● **Stored data entries**
· · · · ·
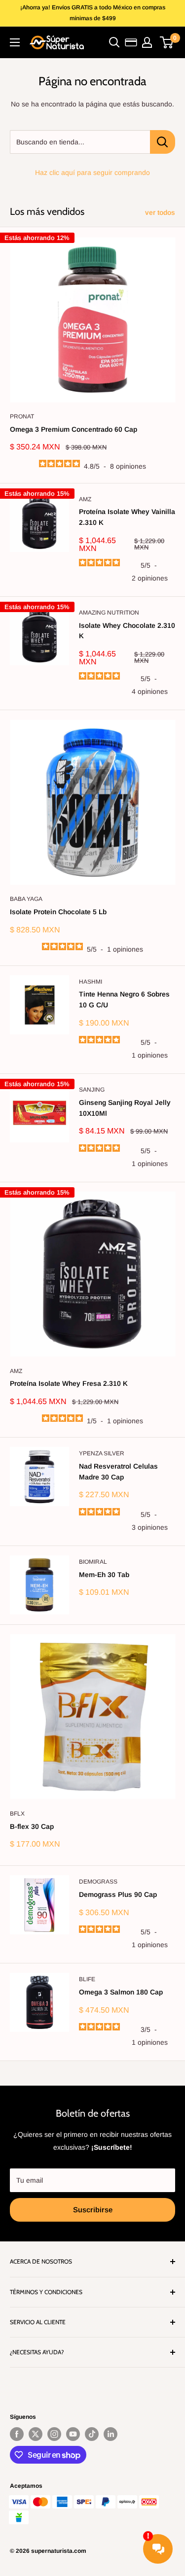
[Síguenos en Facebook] (17, 2434)
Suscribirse (92, 2209)
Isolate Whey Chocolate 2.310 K (127, 630)
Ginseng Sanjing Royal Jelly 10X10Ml (125, 1108)
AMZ (85, 499)
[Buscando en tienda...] (162, 142)
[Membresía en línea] (131, 42)
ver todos (160, 212)
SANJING (92, 1089)
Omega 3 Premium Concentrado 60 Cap (73, 429)
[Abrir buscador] (114, 42)
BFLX (17, 1813)
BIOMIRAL (93, 1561)
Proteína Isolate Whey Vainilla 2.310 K (127, 517)
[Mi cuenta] (147, 42)
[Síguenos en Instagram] (54, 2434)
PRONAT (22, 416)
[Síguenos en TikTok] (92, 2434)
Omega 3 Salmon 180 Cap (121, 1992)
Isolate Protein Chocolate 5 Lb (58, 912)
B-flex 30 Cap (32, 1826)
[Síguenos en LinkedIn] (110, 2434)
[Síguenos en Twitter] (35, 2434)
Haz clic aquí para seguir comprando (92, 172)
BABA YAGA (26, 898)
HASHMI (90, 981)
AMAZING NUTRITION (109, 612)
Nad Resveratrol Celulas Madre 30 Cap (118, 1471)
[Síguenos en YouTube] (73, 2434)
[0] (167, 42)
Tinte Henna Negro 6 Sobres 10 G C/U (124, 999)
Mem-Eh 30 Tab (104, 1575)
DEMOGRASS (98, 1881)
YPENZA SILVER (101, 1453)
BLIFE (87, 1979)
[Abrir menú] (15, 42)
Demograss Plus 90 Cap (118, 1894)
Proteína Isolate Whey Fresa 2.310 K (69, 1383)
· · · · ·
● **What is required**
Wherever a line in the data above holds the word "Proteína", copy that line.

● **Reply to the exercise**
Proteína Isolate Whey Vainilla 2.310 K (127, 517)
Proteína Isolate Whey Fresa 2.310 K (69, 1383)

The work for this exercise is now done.